Enhanced Electrochemical Performance of Cr-doped NiO Nanorods for Supercapacitor Application

Transition metal oxide nanostructures are considered as potential candidates for energy storing devices owing to their brilliant capacitive characteristics. The incorporation of 3d ions into these semiconductors for tuning their properties is a sophisticated way. Here, pure and Cr-doped NiO nanostructures with different ratios are synthesized for the first time. Doping effects on morphological, optical and electrochemical properties are studied systematically. The XRD has confirmed the phase purity with average crystalline size of 25 nm. The SEM and TEM has shown that the morphology of nanostructures was changed from particles to nano-rods structure having size in the range of 20-30nm. The CV results has confirmed the pseudocapacitive nature of the as prepared nanostructures and maximum specific capacitance i.e. 1132.64 F/g measured for 6% Cr doped NiO which is superior than numerous reported values of pure and doped NiO. The GCD of 6% Cr doped NiO exhibited excellent charging-discharging ability with high stability and cyclic retention 90.44 % after 2000 GCD cycles and 82.14 % for 4000 GCD cycles.
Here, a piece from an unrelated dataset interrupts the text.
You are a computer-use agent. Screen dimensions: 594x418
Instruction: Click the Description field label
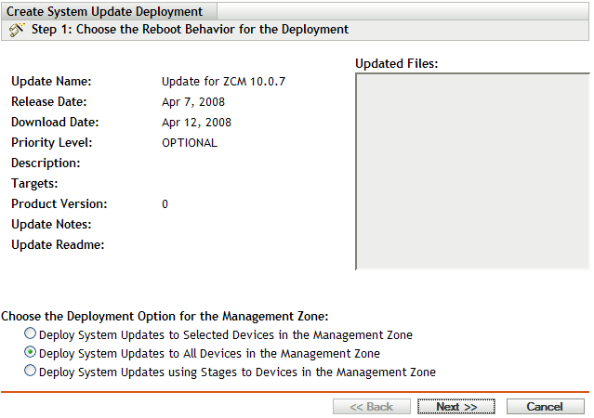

High capacitance and high stability of nanorods have indicated that these nanorods are potential candidates for supercapacitors.

Automated summary

Transition metal oxide nanostructures, including pure and Cr-doped NiO nanostructures with different ratios, were synthesized for the first time and systematically studied for their morphological, optical, and electrochemical properties. The doping of 3d ions significantly influenced the capacitive characteristics of the nanostructures, with 6% Cr doped NiO exhibiting superior specific capacitance and stability, making them potential candidates for supercapacitors.